Miriam raring to quiz Napoles in pork scam, expensive handbags

File photo of Sen. Miriam Defensor-Santiago

MANILA, Philippines - MANILA, Philippines - “What’s the most expensive handbag?”

Sen. Miriam Defensor Santiago wants to ask this question to pork barrel scam operator Janet Lim Napoles once the latter appears before the Senate Blue Ribbon hearing on the pork barrel scam.

Santiago is also raring to  interview the whistleblowers who implicated  Napoles and several lawmakers with  the multi-billion pork barrel scam. 

“We want to catch them at plunder because that’s what they really committed,” Santiago said at a press briefing at the Senate on Wednesday.

Napoles and her family have been criticized by netizens for their lavish  lifestyle, highlighted by partying and expensive handbags.

Sidelined by her chronic fatigue syndrome, Santiago minced no words against  several of her colleagues who were being implicated in the pork barrel scam. “Die! Eat, blank and Die!,” Santiago said.

It was Santiago’s first time to appear at the Senate Wednesday, presiding over the hearing of the Commission on Appointments, confirming the nominations of the Foreign Affairs department. 

For the senators who were not dragged into the controversy, Santiago batted for the abolition of Congress and the remaining senators to commit harakiri instead.

“Abolish the Congress.  Commit harakiri.  You owe it to the Filipino people. We should all wear our Filipino robes and bow in front of TV and harakiri ourselves,” Santiago said.

“The whole system is just so bad that’s why people get sick. I think this is the country with the most sick people in the whole world.  (And) we continue to go to office as if nothing happened,” Santiago added.

"We are really, really sick or morally sick, mentally sick. The higher the positions, the higher their mental sickness,”  said Santiago, explaining that the abolition of Congress needs changing of the Constitution.

Santiago  said a plunder case against lawmakers can be filed even without Napoles becoming a state witness.

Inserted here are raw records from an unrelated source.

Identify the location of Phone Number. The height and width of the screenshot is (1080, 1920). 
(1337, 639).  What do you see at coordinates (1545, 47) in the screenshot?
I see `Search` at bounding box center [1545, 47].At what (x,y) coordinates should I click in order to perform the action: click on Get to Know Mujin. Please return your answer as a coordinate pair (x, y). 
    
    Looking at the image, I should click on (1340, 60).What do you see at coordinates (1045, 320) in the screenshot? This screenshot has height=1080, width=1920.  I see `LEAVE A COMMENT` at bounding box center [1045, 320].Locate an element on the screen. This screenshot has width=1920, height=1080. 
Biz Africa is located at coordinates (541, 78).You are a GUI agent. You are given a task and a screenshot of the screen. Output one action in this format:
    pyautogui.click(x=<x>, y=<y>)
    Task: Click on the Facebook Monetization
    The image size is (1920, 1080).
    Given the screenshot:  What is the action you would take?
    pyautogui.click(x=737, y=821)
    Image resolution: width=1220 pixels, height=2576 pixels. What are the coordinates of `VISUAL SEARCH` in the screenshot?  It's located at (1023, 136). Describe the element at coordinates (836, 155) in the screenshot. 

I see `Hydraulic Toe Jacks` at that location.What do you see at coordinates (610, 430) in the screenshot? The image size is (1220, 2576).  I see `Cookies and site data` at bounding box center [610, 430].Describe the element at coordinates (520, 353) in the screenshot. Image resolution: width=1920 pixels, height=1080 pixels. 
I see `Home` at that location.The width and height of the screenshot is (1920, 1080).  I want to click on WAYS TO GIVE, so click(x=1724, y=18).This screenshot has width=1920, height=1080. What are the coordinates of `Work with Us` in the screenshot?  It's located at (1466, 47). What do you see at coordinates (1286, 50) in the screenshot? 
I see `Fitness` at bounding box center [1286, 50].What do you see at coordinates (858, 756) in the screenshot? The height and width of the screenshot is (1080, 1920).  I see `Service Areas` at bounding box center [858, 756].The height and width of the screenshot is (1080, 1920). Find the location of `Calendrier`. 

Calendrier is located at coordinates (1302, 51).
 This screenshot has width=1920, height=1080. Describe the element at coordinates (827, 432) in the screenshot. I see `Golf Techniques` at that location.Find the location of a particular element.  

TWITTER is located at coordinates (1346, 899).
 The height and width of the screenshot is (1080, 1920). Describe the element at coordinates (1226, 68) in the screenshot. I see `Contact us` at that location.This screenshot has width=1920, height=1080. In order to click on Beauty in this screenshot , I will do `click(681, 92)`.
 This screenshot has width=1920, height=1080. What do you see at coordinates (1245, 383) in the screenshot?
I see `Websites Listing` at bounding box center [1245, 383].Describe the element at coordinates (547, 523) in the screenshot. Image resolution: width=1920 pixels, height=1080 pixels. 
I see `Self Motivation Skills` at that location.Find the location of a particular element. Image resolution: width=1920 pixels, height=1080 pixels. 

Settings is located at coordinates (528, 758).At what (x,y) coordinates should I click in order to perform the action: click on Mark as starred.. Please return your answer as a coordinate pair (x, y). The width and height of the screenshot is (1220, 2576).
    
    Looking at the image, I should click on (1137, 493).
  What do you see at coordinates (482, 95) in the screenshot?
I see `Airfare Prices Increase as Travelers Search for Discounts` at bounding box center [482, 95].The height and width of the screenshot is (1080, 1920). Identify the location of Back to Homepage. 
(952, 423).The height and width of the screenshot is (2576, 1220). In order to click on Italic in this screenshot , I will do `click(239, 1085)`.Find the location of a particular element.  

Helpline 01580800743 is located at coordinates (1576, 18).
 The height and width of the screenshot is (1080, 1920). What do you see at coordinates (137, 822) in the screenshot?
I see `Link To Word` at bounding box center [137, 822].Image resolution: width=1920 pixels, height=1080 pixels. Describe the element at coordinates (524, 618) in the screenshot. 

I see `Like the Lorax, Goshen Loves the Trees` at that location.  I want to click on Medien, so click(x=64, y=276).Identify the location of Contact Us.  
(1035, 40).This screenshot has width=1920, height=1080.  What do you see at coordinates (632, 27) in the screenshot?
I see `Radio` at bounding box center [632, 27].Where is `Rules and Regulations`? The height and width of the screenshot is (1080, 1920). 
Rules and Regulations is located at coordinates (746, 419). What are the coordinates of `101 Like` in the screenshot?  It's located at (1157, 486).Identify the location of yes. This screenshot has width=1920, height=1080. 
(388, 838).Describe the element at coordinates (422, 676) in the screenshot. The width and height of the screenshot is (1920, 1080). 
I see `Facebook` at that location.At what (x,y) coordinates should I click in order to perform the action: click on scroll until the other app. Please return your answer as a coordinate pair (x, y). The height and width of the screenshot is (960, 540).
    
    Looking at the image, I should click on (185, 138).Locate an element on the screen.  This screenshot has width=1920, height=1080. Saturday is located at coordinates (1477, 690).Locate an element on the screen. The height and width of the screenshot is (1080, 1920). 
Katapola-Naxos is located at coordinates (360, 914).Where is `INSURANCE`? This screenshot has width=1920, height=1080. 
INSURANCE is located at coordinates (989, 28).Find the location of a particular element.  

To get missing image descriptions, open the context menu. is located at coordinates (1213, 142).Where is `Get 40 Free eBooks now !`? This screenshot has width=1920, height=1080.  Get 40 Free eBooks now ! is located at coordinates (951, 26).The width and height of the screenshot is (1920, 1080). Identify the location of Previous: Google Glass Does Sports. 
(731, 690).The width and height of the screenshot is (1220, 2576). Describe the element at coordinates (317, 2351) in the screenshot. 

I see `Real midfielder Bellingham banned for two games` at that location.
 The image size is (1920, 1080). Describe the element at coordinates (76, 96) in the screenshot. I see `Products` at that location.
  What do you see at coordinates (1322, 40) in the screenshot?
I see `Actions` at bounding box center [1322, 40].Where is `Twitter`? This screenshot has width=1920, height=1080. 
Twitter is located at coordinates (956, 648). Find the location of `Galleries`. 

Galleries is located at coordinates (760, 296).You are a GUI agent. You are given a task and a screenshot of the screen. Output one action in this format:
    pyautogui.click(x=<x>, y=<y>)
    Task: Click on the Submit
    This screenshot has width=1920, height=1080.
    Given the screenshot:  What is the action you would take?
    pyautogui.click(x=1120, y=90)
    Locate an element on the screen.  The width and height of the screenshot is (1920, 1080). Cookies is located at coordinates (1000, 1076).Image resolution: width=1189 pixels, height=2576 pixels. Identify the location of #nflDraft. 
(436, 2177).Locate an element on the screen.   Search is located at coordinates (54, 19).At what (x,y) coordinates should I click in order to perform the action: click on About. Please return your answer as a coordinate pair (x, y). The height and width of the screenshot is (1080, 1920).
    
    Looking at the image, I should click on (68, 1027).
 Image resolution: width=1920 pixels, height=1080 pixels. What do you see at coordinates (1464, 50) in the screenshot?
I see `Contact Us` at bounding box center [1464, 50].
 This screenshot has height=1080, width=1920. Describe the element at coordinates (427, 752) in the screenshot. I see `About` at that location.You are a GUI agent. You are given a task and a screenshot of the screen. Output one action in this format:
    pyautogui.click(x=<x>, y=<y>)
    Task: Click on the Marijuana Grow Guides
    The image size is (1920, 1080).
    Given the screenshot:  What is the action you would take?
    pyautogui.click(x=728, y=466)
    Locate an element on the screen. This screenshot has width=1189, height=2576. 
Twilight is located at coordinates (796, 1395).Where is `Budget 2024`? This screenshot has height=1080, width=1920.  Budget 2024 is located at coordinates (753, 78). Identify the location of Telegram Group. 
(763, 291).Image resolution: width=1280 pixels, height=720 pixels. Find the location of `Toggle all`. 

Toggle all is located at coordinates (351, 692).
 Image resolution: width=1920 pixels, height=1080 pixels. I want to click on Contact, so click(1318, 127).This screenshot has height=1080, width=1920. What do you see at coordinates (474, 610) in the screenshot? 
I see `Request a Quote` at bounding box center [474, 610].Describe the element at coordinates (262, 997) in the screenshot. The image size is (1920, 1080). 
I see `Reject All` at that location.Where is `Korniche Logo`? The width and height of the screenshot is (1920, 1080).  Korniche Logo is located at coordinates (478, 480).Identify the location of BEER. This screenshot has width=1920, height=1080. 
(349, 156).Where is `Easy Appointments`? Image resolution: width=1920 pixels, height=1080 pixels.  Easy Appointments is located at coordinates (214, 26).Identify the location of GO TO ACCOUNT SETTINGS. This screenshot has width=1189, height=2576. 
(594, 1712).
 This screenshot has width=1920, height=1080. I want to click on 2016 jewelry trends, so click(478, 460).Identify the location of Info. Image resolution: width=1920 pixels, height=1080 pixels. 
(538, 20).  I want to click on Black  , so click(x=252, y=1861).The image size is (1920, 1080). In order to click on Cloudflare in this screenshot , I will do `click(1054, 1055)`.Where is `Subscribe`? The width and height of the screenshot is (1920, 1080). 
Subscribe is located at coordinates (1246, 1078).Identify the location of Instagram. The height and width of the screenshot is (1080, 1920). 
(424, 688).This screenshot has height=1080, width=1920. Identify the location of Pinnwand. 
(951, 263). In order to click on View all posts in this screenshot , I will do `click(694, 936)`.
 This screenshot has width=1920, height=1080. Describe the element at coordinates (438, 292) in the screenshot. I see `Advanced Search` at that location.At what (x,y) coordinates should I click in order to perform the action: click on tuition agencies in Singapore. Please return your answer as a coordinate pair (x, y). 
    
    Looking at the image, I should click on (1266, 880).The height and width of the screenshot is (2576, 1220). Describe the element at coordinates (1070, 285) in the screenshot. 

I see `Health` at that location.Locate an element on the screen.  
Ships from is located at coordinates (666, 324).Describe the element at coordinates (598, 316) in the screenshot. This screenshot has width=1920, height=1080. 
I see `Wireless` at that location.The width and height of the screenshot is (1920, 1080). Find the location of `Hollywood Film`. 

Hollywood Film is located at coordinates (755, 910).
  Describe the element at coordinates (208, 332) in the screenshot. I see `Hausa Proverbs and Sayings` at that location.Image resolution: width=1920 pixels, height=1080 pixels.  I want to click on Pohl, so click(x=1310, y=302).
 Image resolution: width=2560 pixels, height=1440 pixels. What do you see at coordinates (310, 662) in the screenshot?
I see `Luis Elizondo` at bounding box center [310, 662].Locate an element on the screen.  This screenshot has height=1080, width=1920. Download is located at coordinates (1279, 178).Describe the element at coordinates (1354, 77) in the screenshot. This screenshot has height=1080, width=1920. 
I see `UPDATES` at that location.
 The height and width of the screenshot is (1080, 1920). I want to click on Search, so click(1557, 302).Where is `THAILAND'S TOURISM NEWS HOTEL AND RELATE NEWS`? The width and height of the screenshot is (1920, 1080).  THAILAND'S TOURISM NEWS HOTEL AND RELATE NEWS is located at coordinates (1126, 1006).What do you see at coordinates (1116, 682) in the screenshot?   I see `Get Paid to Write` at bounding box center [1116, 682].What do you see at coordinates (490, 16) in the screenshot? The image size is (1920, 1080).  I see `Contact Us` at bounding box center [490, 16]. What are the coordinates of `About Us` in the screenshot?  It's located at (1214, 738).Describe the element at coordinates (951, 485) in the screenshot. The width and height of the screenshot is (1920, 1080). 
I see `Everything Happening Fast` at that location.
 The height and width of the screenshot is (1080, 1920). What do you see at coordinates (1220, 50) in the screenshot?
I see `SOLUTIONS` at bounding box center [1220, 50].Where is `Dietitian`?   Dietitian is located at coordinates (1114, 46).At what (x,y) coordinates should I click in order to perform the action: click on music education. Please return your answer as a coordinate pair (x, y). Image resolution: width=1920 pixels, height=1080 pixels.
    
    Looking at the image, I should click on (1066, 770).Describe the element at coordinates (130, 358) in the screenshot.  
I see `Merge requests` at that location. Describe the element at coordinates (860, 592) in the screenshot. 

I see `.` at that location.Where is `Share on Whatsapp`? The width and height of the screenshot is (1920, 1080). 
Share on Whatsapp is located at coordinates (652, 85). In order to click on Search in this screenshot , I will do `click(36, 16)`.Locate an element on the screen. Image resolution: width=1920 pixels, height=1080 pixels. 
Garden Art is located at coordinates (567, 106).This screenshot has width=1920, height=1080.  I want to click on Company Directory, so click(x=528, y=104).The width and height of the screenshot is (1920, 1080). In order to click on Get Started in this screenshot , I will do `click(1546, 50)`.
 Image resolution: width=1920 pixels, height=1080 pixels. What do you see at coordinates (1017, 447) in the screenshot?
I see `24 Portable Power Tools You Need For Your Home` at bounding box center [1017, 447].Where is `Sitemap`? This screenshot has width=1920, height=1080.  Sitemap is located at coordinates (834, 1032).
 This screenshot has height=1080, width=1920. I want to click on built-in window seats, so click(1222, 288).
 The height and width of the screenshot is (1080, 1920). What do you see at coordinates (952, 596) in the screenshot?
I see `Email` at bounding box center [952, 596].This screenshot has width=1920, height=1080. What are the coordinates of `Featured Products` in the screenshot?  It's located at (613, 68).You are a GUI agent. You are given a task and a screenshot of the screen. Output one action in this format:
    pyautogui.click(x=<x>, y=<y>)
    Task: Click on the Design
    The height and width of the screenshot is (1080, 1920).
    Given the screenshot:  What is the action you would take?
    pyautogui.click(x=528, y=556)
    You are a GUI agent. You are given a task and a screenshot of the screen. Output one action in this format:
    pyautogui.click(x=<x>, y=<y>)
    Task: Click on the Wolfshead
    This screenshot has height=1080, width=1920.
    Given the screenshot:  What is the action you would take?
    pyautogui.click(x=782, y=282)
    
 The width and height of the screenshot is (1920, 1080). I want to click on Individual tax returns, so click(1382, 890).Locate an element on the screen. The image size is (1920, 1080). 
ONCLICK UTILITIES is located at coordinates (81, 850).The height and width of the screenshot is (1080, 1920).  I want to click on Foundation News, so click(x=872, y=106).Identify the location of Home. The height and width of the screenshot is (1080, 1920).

She sees it proper that the government panel composed of the Ombudsman and the Department of Justice (DOJ)-National Bureau of Investigation to file charges against the senators who were linked to have misused their pork barrel based on witnesses' accounts, and special audit report from 2007 to 2009.

Santiago said Napoles cannot be made state witness because  she does not seem to be the least guilty in relation to the testimonies of whistleblowers led by Benhur Luy.

If Napoles will be pinning down higher officials in government, Santiago said then maybe the Department of Justice will consider her as state witness.

“If she will do that, I will agree that she will be the least guilty…So far in the  hands of the DOJ, particularly the NBI, we have no evidence,” Santiago said.

“The Penal Code is very strict on the rule of making an individual a state witness, because she would be absolved of wrongdoings.  The charges against a state witness will mean the dropping of the charges against her,” the senator said.

“I cannot grasp how much her money is, which is so galactic,” Santiago said.

Santiago said Napoles can face plunder because she is in a conspiracy, which provides that the guilt of one is the guilt of all.

The moment that the judge issues a warrant of arrest, a senator who would be charged for plunder in relation to the pork barrel case will be detained without bail.